The result of that, of course, is that then we ship ammonia all over the world, and there's a
pretty big supply chain, and it's not cheap.
And so the difference between the produced factory gate cost of ammonia and the delivered price to the farmer is large because of all the supply chain in between all the transportation costs.
And the fact that ammonia is not easy to transport, right?
It's corrosive and dangerous.
And so it requires special handling.
So a lot, I think, of what we've seen is people who are saying, okay, well, if you could decentralize it, if you could economically produce it at small scale, then you can cut out a lot of that supply chain.
And importantly, the concept of economically producing at small scale, you know, the argument that these companies make is that you don't need to compete with the levelized cost of ammonia coming off of a traditional Haberbach reactor.
You need to compete a little bit closer to the delivered price that a farmer is seeing.
Now, we could debate whether that's real or not, but it relaxes the cost constraint a little bit.
So the idea is make these things small.
But the question is, can you make them small in any reasonable economic?
fashion. So Greg, as we talk about the different components of the ammonia synthesis process,
what do you think has the potential to scale down and what is really challenging to scale down?
So the classic chemical engineering way to think about this is something called the six-tenths rule.
And the six-tenths rule is essentially a rule that reflects economies of scale that are inherent to many different types of chemical
processes and related. And basically what it says is the bigger you make your plant, the bigger
the capacity of the plant or piece of equipment is, the cheaper it becomes on a unit basis.

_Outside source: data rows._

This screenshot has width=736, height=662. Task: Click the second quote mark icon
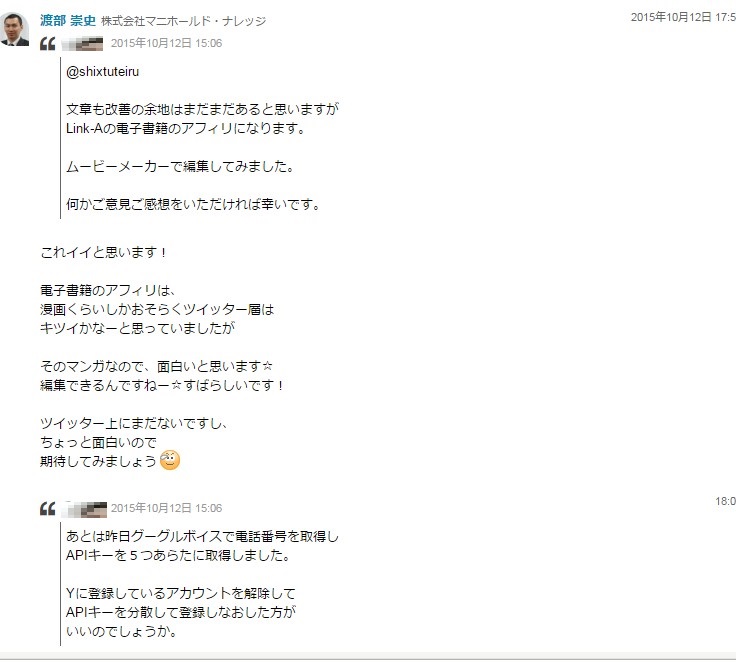coord(48,508)

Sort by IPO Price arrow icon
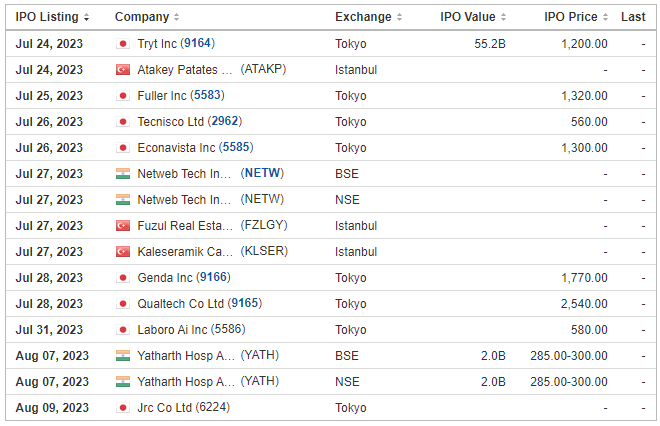pyautogui.click(x=605, y=17)
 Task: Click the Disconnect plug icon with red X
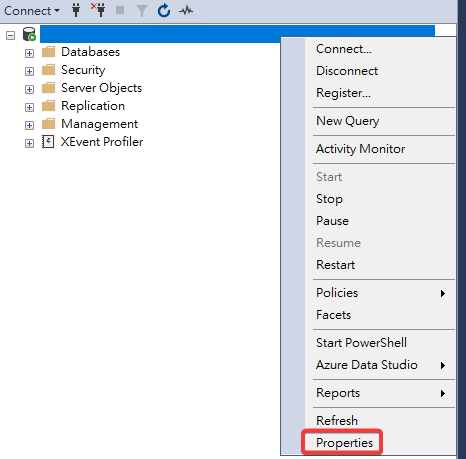[98, 10]
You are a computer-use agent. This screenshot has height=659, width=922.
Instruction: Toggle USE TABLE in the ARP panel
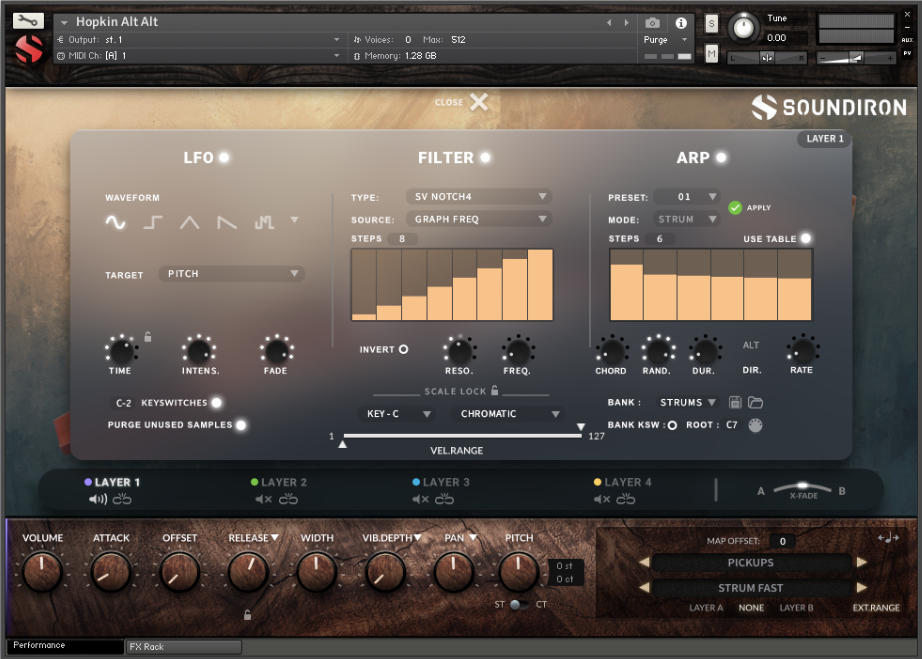click(805, 238)
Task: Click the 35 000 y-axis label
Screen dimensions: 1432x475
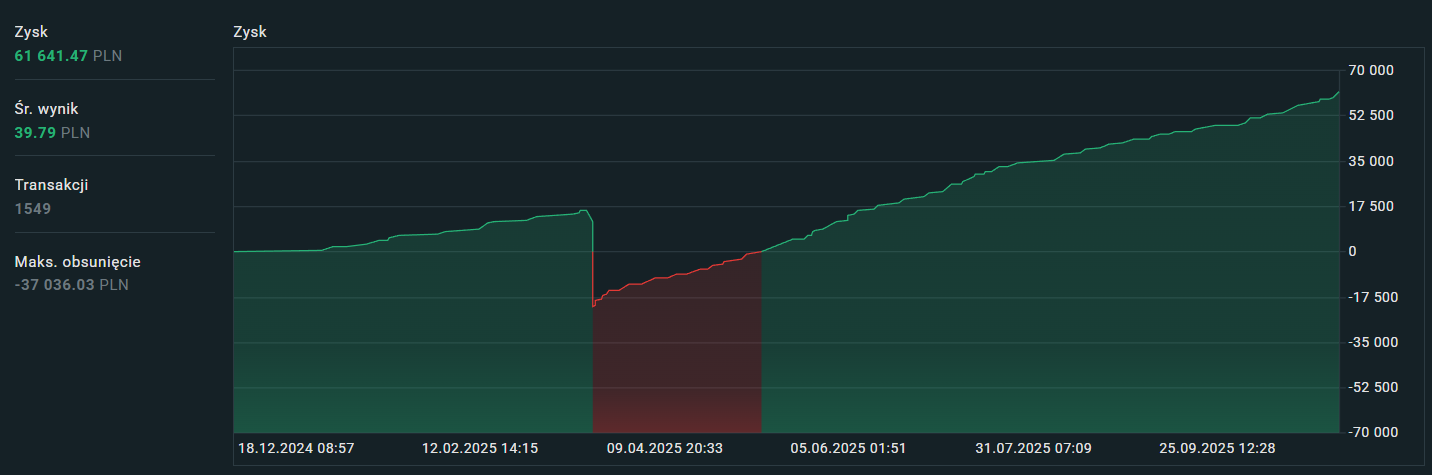Action: click(1370, 161)
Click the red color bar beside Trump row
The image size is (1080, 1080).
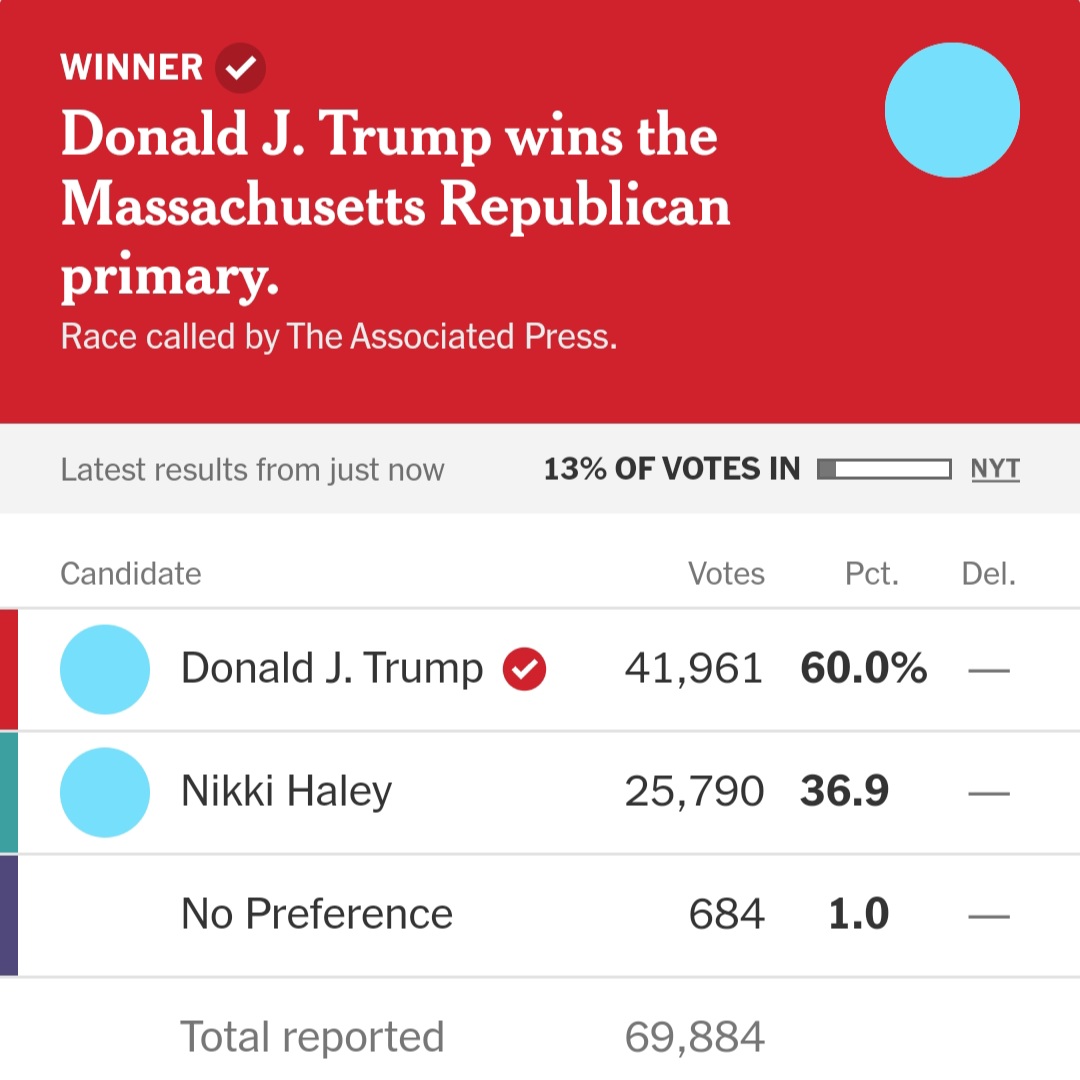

Mathematically, the rule has stated something like this. The ratio of the cost of some
equipment or process at two different scales or two different capacities is equal to the ratio of
those capacities, some measure of capacity, raised to the 0.6 power. The
size of your equipment, the capacity of your equipment, doubles or 10xes. The cost doesn't double
over 10x. It goes up by 2 to the 0.6 or 10 to the 0.6, right? And sometimes that value is in 0.6.
Sometimes it's a little bit less. Sometimes it's a little bit more. But this is an effect that is seen
across many, many types of processes and pieces of equipment for various reasons.

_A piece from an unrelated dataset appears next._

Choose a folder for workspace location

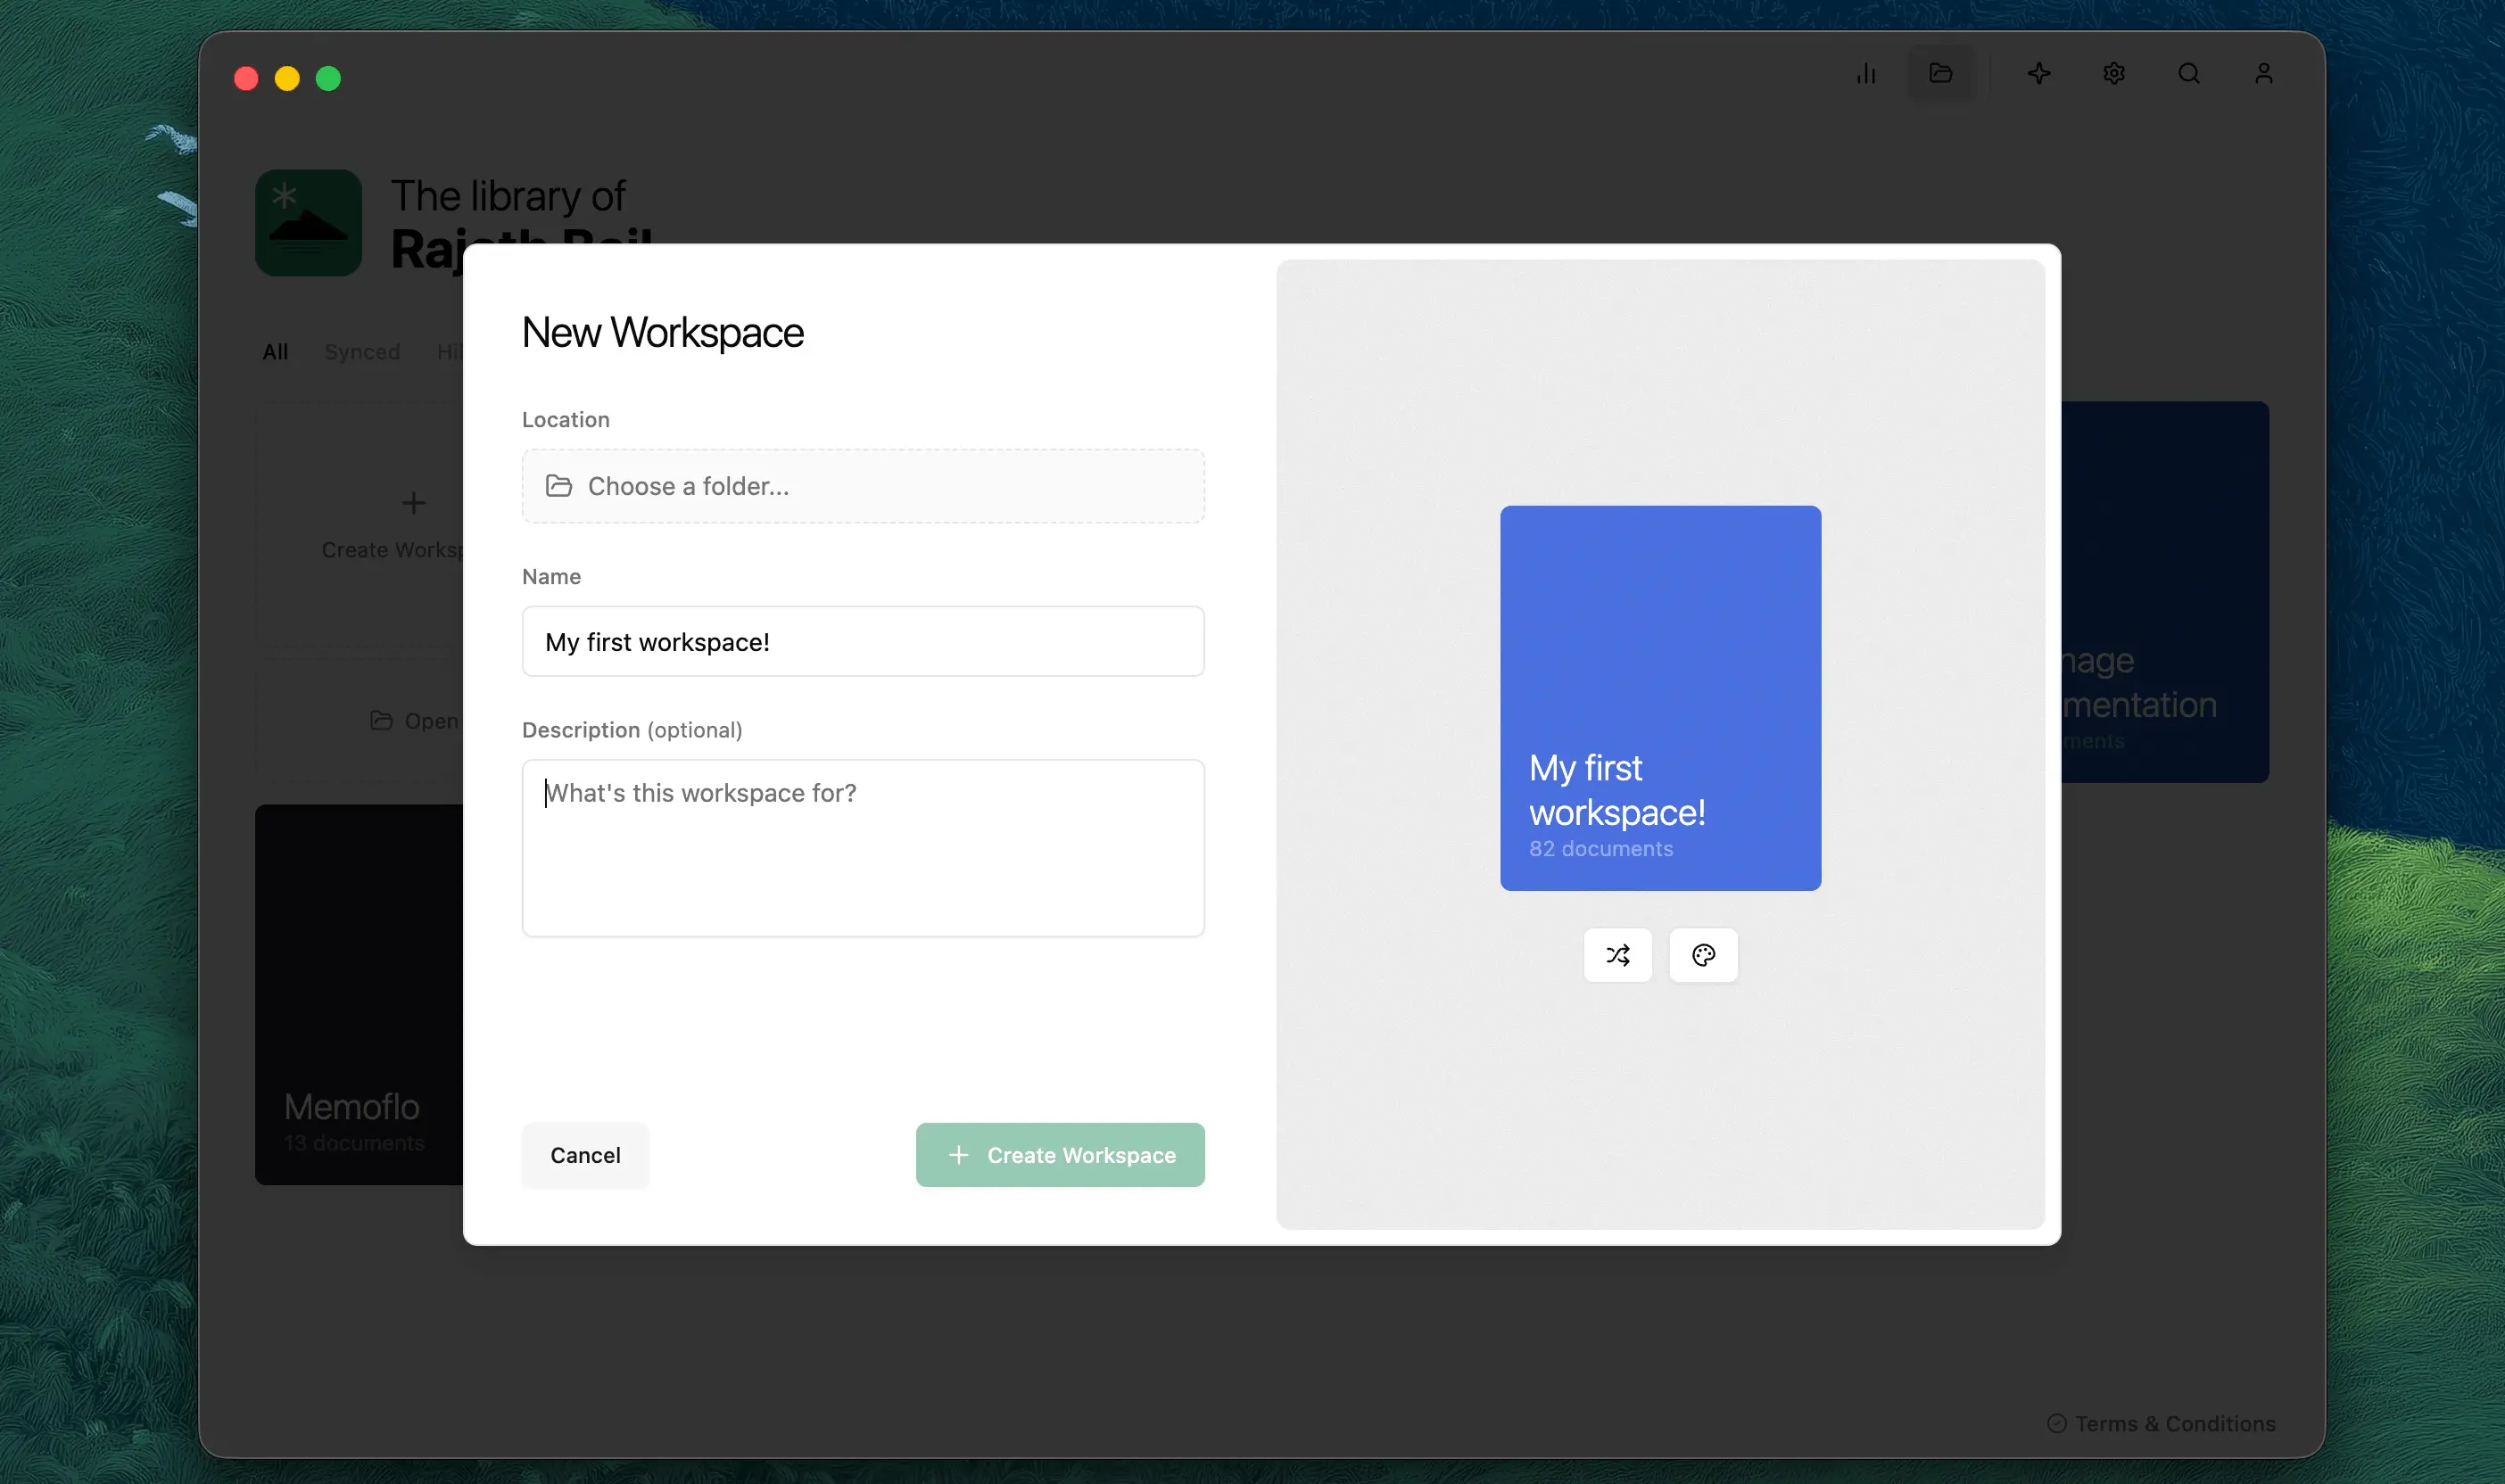pos(863,486)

And there's really just an enormous amount of historical data and examples showing this type
of relationship again and again and again.
And so if you're trying to scale down, you're working against this sixth-tenths rule, right?
You're getting this six-tenths rule in reverse.
Half the capacity isn't half the cost.
A tenth of the capacity isn't a tenth-th-th-the-cost.
worse than that, right? But a lot of people will point to something like electrolysis that's a little
bit more modular, at least the core cells and stacks and so forth, as something that maybe
should, you shouldn't have so much of that economies of scale effect. So at the end of day, if you're trying
to scale down a green Haber-Bosch plant, maybe you'll be able to do okay on the core parts of
the electrolysis side of the equation here, the cells and stacks, and so forth. But
the ammonia synthesis loop and the other kind of more conventional chemical engineering type
pieces of equipment, those bits will be tougher.
What about the air separation unit? That's often like the, it's like the forgotten part of
this system often I find. Like people, it's sort of like assumed, okay, so you got to get the
nitrogen so you're going to do an ASU. But as we've talked about before in a bunch of different
contexts, ASUs are not things that scale down super economically either, right?
Yep. Great point. You can get them at
many, many different scales from small to
world scale and you see
some big economies of scale effects there. So hard to scale down.
Yeah. Okay, so I want to move on to e-methane in a second,
but before we do, I guess here's the question at the end of the day.
What would it take? What would have a new production process
of one kind or another have to look like in order to
change the world here? Right. Like, what would be
revolutionary enough that you can imagine getting to, getting green ammonia, clean ammonia
at commodity gray ammonia prices. Is it as simple as really, really cheap clean hydrogen? Like, it may be
just that simple. But is there anything else that you can imagine would be a game changer here?
No, I've thought a lot about this question and really trying to think about one miracle that would
would make this happen. And I think where I am at is that, yes, I think the hydrogen is certainly a
huge part of the levelized cost, I think, from a CAP-X and also from an energy perspective.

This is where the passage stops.